In deze zaak heeft het Gerechtshof 's-Hertogenbosch op 14 oktober 2020 uitspraak gedaan in hoger beroep tegen een vonnis van de rechtbank Oost-Brabant. De verdachte, geboren in 1965, was eerder veroordeeld tot een gevangenisstraf van 15 maanden voor het seksueel binnendringen van het lichaam van een wilsonbekwame en ontucht met een wilsonbekwame. De rechtbank had vastgesteld dat de verdachte handelingen had gepleegd met zijn stiefdochter, die ten tijde van de feiten tussen de 18 en 21 jaar oud was en matig verstandelijk beperkt. De verdachte heeft tegen het vonnis hoger beroep ingesteld.
Tijdens de zitting in hoger beroep heeft het hof de verklaringen van het vermeende slachtoffer en de bevindingen van een rechtspsychologisch deskundige, prof. mr. dr. E.G.C. Rassin, in overweging genomen. De deskundige concludeerde dat de verklaring van het slachtoffer iets waarschijnlijker was onder de daderschapshypothese dan onder de alternatieve hypothese dat de verdachte niet schuldig was. Het hof oordeelde echter dat er onvoldoende steunbewijs was voor de beweringen van het slachtoffer. De verklaringen van het slachtoffer waren inconsistent en er was geen ander bewijs dat de tenlastelegging kon ondersteunen.

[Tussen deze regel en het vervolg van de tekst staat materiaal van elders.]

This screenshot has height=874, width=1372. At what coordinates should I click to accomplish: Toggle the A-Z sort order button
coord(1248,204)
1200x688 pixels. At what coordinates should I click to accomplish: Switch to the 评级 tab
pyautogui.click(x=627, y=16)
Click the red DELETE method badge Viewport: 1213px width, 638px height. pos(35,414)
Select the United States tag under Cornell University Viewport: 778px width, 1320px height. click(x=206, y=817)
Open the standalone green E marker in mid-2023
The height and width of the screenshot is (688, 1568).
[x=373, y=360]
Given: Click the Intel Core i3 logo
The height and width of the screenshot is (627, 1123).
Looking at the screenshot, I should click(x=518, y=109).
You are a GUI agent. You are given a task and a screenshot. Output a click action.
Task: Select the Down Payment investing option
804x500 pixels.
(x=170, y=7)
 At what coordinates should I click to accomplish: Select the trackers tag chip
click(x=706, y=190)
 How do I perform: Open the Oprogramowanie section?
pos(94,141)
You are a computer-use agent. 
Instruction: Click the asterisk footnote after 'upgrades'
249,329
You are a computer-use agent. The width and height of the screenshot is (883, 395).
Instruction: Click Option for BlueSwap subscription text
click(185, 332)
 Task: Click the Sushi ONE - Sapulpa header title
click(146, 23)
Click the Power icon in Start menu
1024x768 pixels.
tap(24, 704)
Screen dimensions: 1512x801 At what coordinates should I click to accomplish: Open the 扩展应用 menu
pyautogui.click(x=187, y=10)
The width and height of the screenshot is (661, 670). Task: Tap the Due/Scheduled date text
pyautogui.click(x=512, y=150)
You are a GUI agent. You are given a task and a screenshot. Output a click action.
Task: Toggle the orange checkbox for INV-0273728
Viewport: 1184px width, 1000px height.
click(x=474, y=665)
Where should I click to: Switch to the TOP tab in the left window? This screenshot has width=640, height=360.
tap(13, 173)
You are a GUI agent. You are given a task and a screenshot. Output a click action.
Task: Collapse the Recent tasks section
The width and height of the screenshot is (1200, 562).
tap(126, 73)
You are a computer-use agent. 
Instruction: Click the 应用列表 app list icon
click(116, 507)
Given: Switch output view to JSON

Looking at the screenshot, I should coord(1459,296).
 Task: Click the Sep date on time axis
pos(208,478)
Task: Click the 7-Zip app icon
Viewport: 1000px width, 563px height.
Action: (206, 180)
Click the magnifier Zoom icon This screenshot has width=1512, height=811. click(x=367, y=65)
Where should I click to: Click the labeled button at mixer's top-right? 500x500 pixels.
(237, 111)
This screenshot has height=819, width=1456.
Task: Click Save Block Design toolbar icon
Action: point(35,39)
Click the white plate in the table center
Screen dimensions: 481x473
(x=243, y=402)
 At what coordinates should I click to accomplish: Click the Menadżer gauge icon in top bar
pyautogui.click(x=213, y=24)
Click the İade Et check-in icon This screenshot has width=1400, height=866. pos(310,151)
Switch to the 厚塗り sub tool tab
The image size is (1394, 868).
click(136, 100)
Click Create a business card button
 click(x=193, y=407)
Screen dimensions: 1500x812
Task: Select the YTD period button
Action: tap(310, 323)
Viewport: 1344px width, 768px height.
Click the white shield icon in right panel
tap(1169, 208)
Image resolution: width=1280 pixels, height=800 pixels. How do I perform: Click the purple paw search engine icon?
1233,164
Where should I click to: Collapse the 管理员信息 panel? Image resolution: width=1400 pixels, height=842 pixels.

Het hof heeft vastgesteld dat de vermoedens van misbruik pas naar voren kwamen door chatgesprekken die door medewerkers van de zorginstelling waren ontdekt. De inhoud van deze gesprekken bood onvoldoende bewijs voor de tenlastegelegde seksuele handelingen. Het hof concludeerde dat de verklaring van het slachtoffer niet betrouwbaar genoeg was om tot een bewezenverklaring te komen. Daarom heeft het hof het vonnis van de rechtbank vernietigd en de verdachte vrijgesproken van alle tenlastegelegde feiten.